Afghanistan is being hailed as a model for post-conflict Iraq. “We will succeed in Iraq, just like we did in Afghanistan,” US vice-president Dick Cheney said in June.



But there are also signs of a reverse effect, where the tactics used by insurgents in Iraq are adopted by forces opposed to the Kabul government.



Habibullah Rafi, a member of the Afghan Academy of Sciences and a political analyst, sees a clear link between the types of attacks now occurring in Afghanistan and the resistance tactics employed in Iraq.



“Suicide tactics worked in Iraq - they caused US forces a lot of trouble,” Rafi told IWPR. “So now we see suicide attacks in Afghanistan.”



Rafi is convinced that foreign-trained or foreign-backed insurgents are carrying out these attacks. “This has never been the Afghan way. Afghans have always fought face-to-face,” he said.



Suicide attacks have multiplied over the past six months, ever since a bomber detonated an explosive device in a Kandahar mosque in June, killing himself and 20 others, including the Kabul police chief Mohammad Akram Khakrizwal.



Even heavily guarded and relatively peaceful Kabul has become increasingly vulnerable.



In mid-November, two cars packed with explosives drove into the middle of a convoy belonging to the International Security Assistance Force, ISAF, killing eight people including a German soldier and injuring 14 civilians. On December 16, another suicide bomber blew himself up trying to attack an ISAF convoy in Kabul, injuring three Afghan civilians.



The situation in the northern provinces, where Taleban activity had previously been rare, has also become more perilous recently. In late November, a bomb attack against an ISAF convoy in Mazar-e-Sharif killed a Swedish soldier and seriously injured another. The attack came one month after a British soldier was killed in the city.



Spokesmen for the international forces are reluctant to acknowledge that the situation is getting worse. Instead, they seek to put a positive spin on developments.



“We do not consider that the overall security situation in the country has deteriorated on a permanent basis,” said ISAF spokesman Major Andrew Elmes. “We are concerned, obviously, about the most recent attacks, but we do not consider this a permanent trend. And this year there has been a significant campaign by the American-led Coalition to contest the insurgents where they are.”



Elmes insists that things are getting better.



“We should be focusing on the creation of robust, capable and effective national security forces, like the Afghan National Army and the police, and this is happening day by day and week by week. We are seeing an increase in successful operations,” he said.

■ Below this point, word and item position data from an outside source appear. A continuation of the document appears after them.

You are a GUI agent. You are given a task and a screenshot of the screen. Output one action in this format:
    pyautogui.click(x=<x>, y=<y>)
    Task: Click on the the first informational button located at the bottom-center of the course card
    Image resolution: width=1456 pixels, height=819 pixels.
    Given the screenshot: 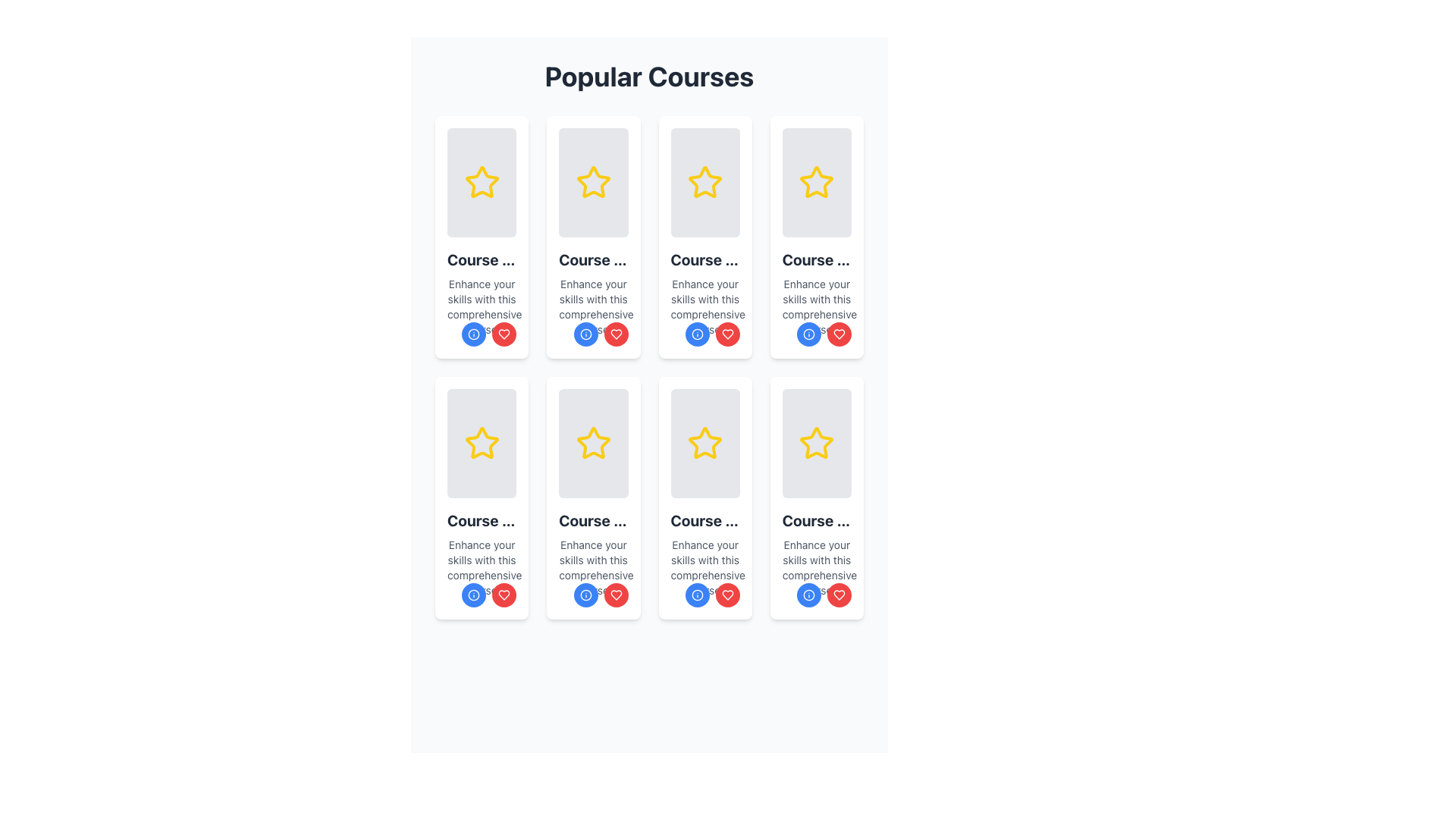 What is the action you would take?
    pyautogui.click(x=473, y=333)
    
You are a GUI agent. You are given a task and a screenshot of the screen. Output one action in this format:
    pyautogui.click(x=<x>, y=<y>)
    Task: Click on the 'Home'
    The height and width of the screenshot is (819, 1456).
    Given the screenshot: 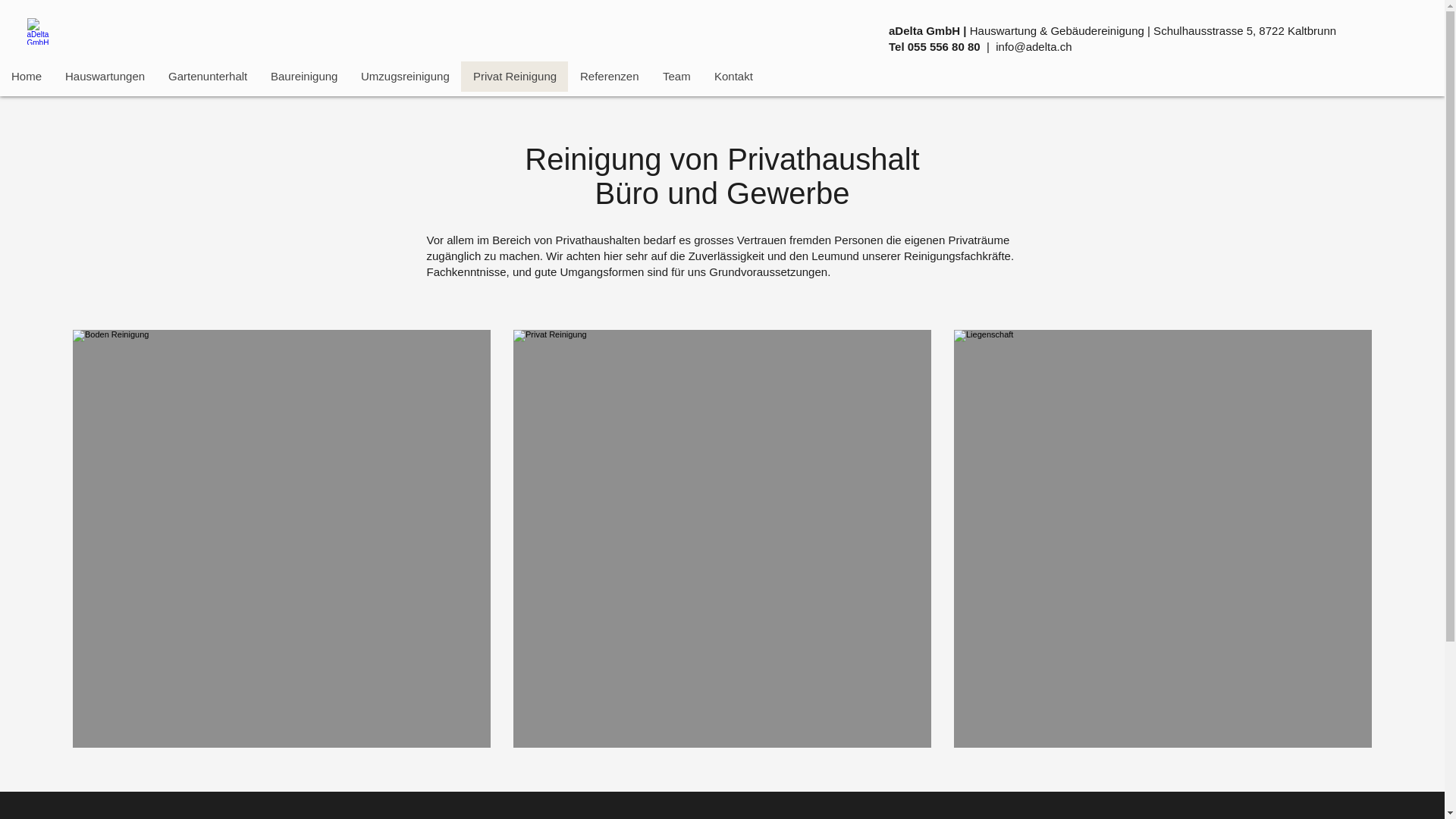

The Afghan authorities agree. “We have control over the security situation in the entire country, and our forces are now able to stabilise security all over Afghanistan,” said General Zahir Azimi, spokesman for the defence ministry. “The opposition is no longer able to fight face to face – this is why they carry out suicide attacks.”



Azimi rejects claims that insurgents are learning from Iraq, or borrowing tactics and even personnel from the Iraq conflict. “That is propaganda by the enemies of Afghanistan,” he said.

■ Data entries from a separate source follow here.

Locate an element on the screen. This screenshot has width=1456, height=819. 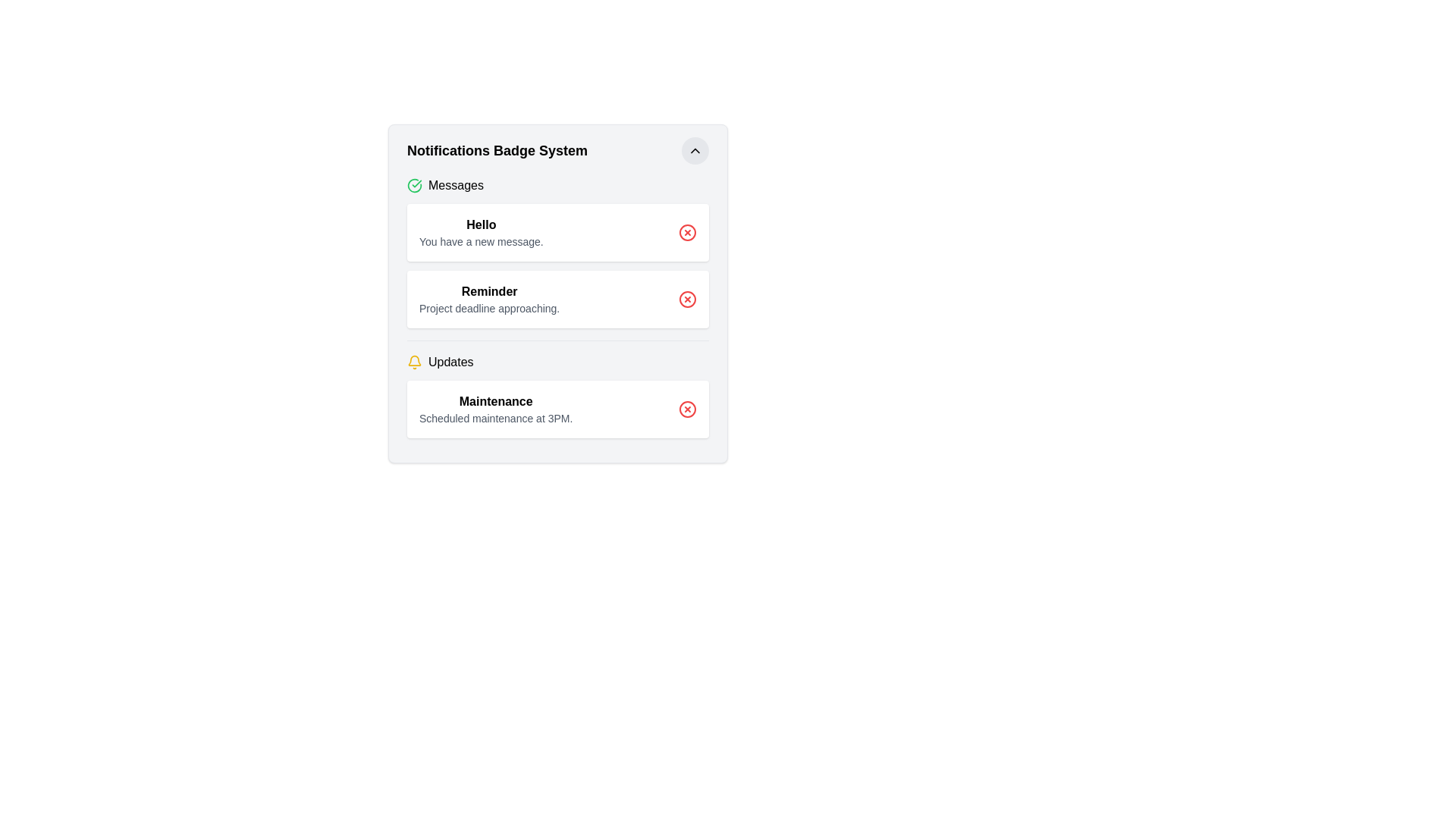
the circular stroke graphic that is part of the 'Messages' icon in the notification system interface, which is positioned to the left of a checkmark stroke and styled in green is located at coordinates (415, 185).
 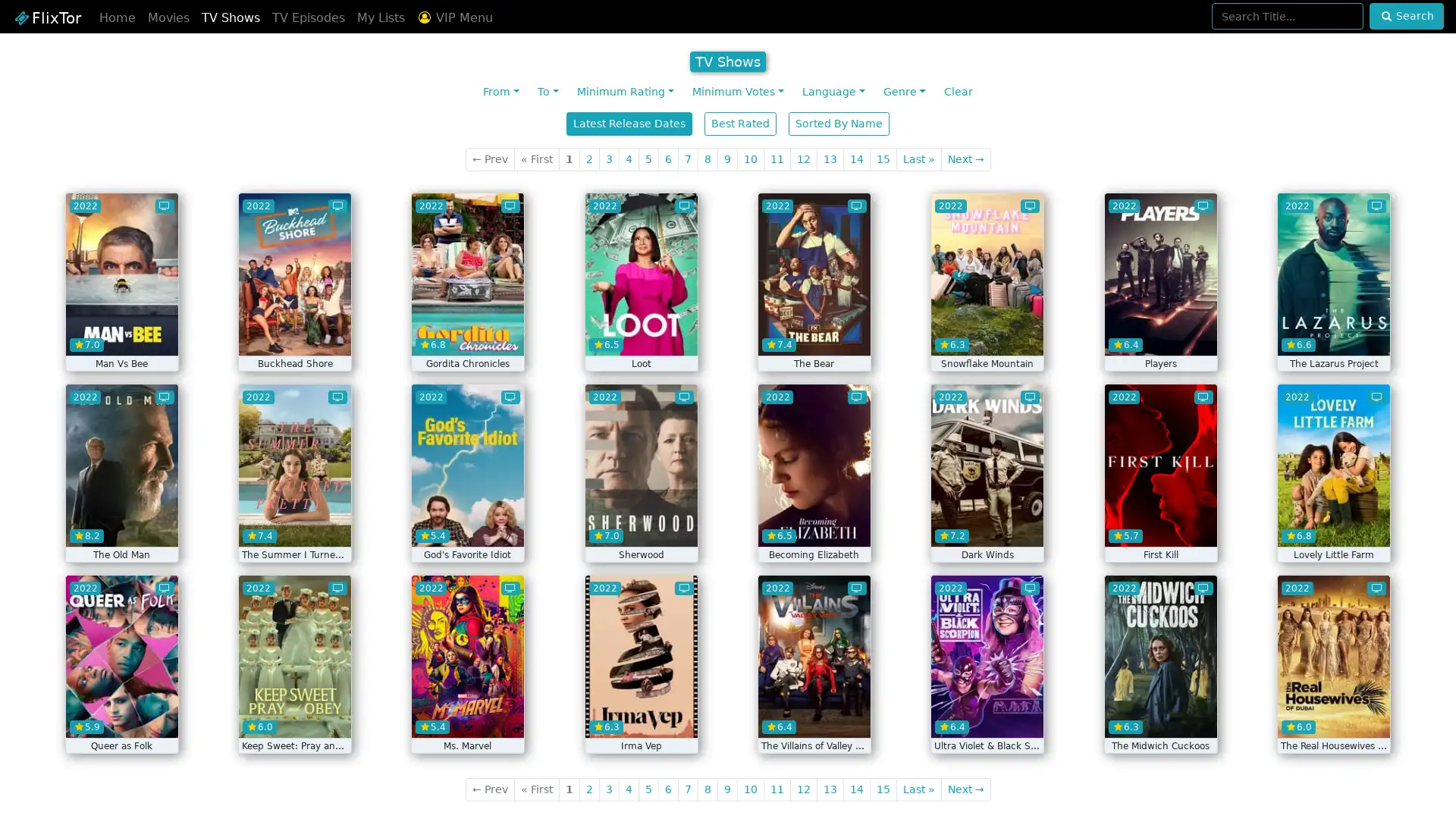 I want to click on Watch Now, so click(x=1159, y=523).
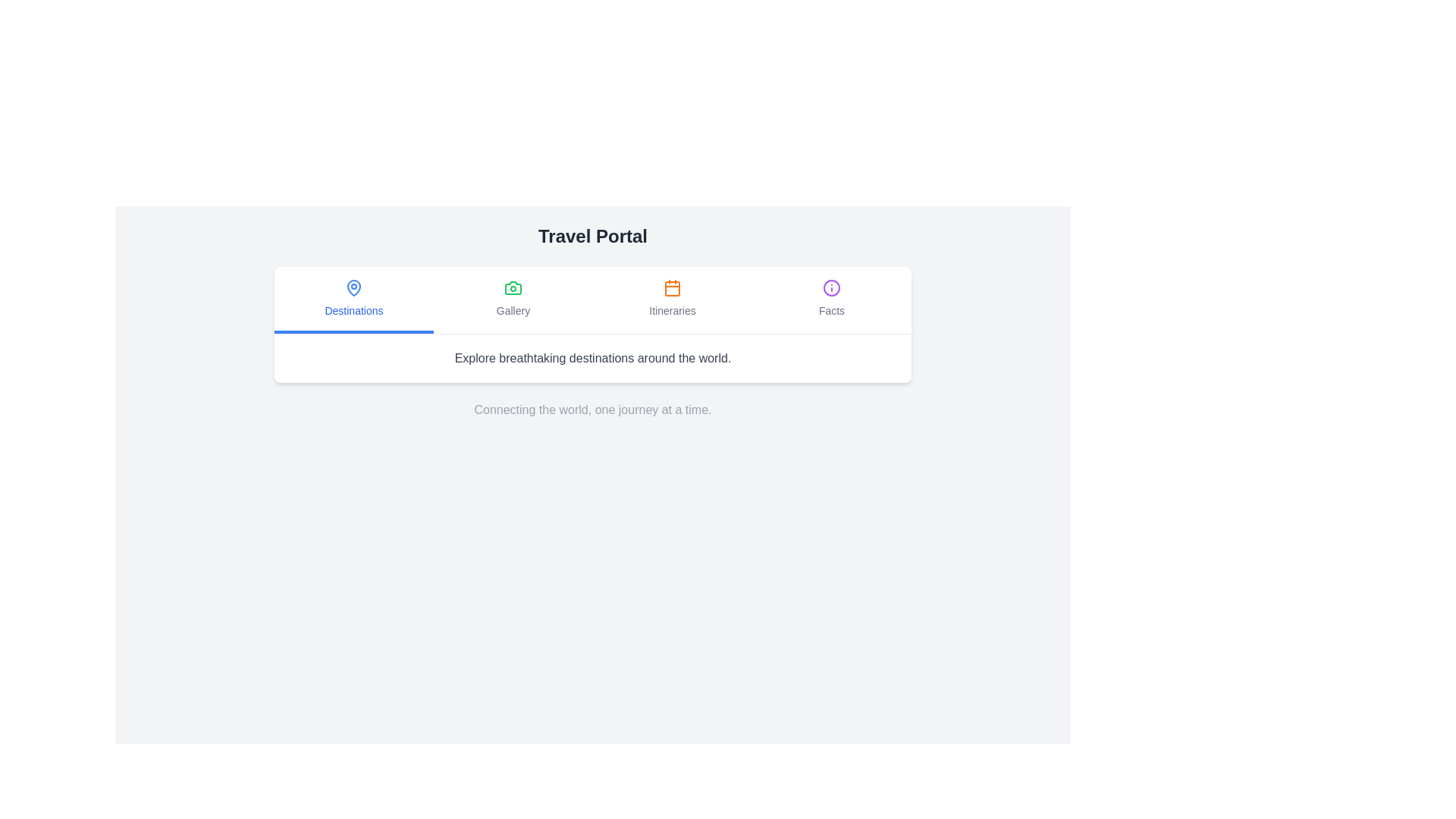  Describe the element at coordinates (513, 300) in the screenshot. I see `the second button in a group of four interactive buttons that redirects to the 'Gallery' section` at that location.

Interior Ministry spokesman Yusuf Stanikzai, while admitting that there are still some security problems in the country, said that the overall situation was good and getting better.



“We do still have some difficulties because our police and army are still being trained,” he said. “But the present situation is better than it has been. The enemies of peace and stability always try to disrupt security, but they have failed,” he said.

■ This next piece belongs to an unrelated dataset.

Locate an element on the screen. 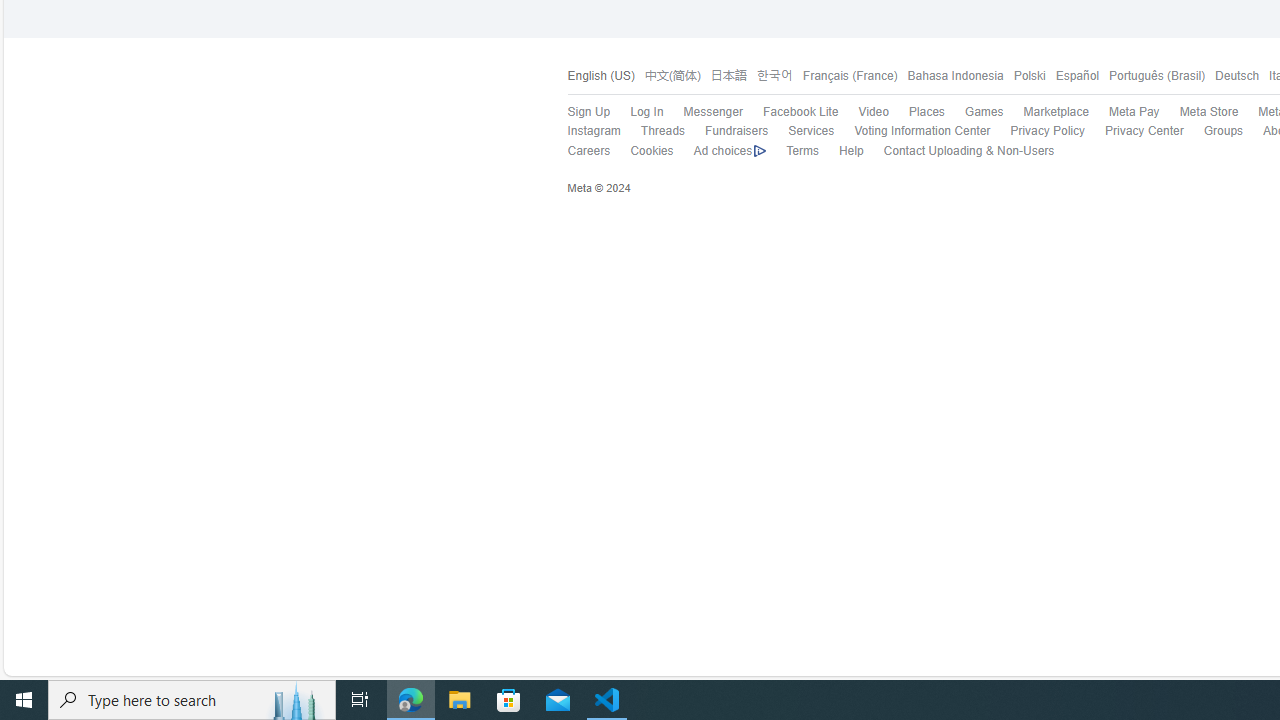 This screenshot has width=1280, height=720. 'Fundraisers' is located at coordinates (725, 131).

But according to Rafi, domestic forces are part of the problem. “There are a lot of former combatants who are now in the police and the army,” he said. “They have fought each other many times.”



In the past few months alone, there have been several clashes between the army and the police. In Herat, an argument between members of the army and police erupted into violence in mid-October, leaving one soldier and one policeman dead.



“The police and army are themselves a threat to security,” said Rafi.



Wahidullah Amani is an IWPR reporter in Kabul.